As a substrate, a polyethylene terephthalate (PET) film having a thickness of 100 μm is used, and the light diffusion layer coating material A is applied to one surface of the film so that the dry film thickness is about 20 μm, and dried by hot air to light. A dry coating film of the diffusion layer was obtained.
Similarly, using the fine particles shown in Examples 2 to 3 and Comparative Examples 1 to 3, a coating operation was performed in the same manner as in the preparation of the light diffusing layer coating material A to prepare a light diffusing film.

Evaluation of optical characteristics Using haze guard II (manufactured by Toyo Seiki Co., Ltd.), the total light transmittance and haze of the light diffusion film were measured. The evaluation results are shown in Table 1.
The luminance was measured using SL-110 manufactured by Minolta, and each sample was expressed by relative evaluation with Comparative Example 1 being 100%.

Evaluation of surface state The surface state of the prepared light diffusion film was observed visually and with a microscope (× 100), the degree of aggregation of the light diffusion layer was evaluated, and the evaluation results are shown in Table 1.
The evaluation was performed according to the following criteria.
○: Aggregation was not confirmed in the light diffusion layer, and the particles were uniformly applied.
Δ: Aggregation is not confirmed in the light diffusion layer, but there are places where particles are not present in the layers.
X: Aggregation is confirmed in the light diffusion layer.

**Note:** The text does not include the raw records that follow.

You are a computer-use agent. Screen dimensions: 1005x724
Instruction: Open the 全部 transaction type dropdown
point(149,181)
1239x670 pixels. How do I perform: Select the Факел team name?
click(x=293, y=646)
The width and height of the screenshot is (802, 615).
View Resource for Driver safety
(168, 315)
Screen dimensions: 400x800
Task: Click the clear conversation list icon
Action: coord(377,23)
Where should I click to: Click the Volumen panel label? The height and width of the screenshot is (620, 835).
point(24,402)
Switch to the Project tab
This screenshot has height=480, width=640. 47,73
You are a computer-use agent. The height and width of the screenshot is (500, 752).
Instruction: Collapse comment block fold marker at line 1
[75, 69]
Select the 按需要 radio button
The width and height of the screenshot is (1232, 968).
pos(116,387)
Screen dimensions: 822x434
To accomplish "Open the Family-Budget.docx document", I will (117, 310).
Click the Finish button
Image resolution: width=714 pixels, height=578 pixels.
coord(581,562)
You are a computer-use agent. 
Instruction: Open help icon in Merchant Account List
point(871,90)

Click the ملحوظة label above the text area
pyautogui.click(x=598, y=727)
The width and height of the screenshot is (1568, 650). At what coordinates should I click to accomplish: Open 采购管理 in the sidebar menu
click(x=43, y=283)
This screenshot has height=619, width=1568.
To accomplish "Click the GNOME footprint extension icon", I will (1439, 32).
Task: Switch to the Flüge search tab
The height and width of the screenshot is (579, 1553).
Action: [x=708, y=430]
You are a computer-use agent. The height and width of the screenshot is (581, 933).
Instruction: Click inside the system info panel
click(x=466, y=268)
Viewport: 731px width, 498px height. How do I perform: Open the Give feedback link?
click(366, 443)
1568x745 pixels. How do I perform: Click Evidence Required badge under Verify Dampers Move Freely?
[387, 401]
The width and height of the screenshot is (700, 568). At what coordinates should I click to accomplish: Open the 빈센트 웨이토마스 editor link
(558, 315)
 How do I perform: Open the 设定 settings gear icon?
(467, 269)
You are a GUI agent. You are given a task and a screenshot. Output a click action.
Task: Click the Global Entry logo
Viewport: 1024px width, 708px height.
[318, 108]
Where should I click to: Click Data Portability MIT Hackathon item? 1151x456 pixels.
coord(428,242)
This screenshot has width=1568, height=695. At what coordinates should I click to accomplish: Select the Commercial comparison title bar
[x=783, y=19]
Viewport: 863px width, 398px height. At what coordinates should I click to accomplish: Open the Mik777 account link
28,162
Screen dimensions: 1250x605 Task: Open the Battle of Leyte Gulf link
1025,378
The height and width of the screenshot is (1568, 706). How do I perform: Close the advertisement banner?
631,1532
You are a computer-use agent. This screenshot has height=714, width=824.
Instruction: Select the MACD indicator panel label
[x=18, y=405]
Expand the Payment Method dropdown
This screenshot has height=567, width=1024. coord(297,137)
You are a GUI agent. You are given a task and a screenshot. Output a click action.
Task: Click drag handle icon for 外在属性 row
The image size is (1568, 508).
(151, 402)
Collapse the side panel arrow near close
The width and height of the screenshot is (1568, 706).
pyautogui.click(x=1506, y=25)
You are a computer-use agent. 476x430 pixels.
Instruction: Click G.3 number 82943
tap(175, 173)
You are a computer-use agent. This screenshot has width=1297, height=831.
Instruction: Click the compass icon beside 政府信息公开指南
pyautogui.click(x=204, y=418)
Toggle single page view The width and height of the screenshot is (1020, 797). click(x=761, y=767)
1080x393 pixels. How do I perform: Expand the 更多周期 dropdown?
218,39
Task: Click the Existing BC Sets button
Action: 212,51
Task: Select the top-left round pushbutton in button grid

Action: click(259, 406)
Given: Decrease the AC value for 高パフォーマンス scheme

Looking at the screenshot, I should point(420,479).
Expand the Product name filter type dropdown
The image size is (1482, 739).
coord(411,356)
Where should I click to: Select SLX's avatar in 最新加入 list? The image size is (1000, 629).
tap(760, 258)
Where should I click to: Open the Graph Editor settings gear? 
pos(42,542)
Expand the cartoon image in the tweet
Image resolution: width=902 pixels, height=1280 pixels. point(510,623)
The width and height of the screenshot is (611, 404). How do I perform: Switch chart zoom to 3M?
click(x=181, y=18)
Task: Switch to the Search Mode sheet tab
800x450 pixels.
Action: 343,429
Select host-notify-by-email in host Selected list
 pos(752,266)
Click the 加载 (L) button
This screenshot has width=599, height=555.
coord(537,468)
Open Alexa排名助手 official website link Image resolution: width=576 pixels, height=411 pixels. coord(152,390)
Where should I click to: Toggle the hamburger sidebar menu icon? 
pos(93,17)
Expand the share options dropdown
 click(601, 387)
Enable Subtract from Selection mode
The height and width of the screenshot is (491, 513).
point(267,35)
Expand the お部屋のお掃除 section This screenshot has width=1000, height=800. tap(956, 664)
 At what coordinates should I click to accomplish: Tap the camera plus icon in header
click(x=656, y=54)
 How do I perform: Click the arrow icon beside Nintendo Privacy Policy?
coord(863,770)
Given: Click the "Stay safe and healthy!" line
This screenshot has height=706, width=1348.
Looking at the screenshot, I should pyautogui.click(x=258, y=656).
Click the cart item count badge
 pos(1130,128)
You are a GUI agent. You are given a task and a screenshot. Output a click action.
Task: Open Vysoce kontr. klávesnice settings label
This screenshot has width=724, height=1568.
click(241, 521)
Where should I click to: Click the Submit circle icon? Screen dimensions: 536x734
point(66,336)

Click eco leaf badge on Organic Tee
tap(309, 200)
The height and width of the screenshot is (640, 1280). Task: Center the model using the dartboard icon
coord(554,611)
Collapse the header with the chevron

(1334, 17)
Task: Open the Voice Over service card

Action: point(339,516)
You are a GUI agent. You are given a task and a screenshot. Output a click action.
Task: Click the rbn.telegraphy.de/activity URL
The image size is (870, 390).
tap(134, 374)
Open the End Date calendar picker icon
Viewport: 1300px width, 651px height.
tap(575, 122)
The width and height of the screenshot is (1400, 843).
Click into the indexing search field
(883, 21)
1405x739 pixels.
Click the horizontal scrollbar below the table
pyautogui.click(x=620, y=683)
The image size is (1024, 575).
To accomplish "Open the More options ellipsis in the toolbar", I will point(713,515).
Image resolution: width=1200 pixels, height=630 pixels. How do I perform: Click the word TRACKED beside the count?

  Since the light diffusing resin composition of the present invention has excellent light diffusibility and total light transmittance, in particular, a light diffusing sheet of a liquid crystal television, a fluorescent or white light illumination cover, a backlight type translucent signboard, It can be used in various fields such as displays, electrical decorations, interior translucent partitions, liquid crystal displays, projectors and projection TV screens.

Claims (4)

(Meth) acrylic acid or (meth) acrylic acid ester as monofunctional vinylic monomer using poval having a saponification degree of 90 to 97% as a dispersing agent in the presence of a polyfunctional vinylic monomer as a crosslinking agent For producing light diffusing organic fine particles by suspension polymerization. The method for producing light diffusing organic fine particles according to claim 1, wherein 1 to 15% by weight of poval having a saponification degree of 90 to 97% is used based on the total amount of the crosslinking agent and the monofunctional vinyl monomer. The plasticizer, polymerization stabilizer, colorant, antioxidant, fluorescent brightening agent, magnetic powder, ultraviolet absorber, antistatic agent or flame retardant additive is blended in suspension polymerization. Method for producing light diffusing organic fine particles. The light-diffusion film or light-diffusion molded object which disperse | distributed the light diffusable organic fine particle manufactured by the manufacturing method in any one of Claims 1-3 in the binder solution, and apply | coated to the film or the molded object.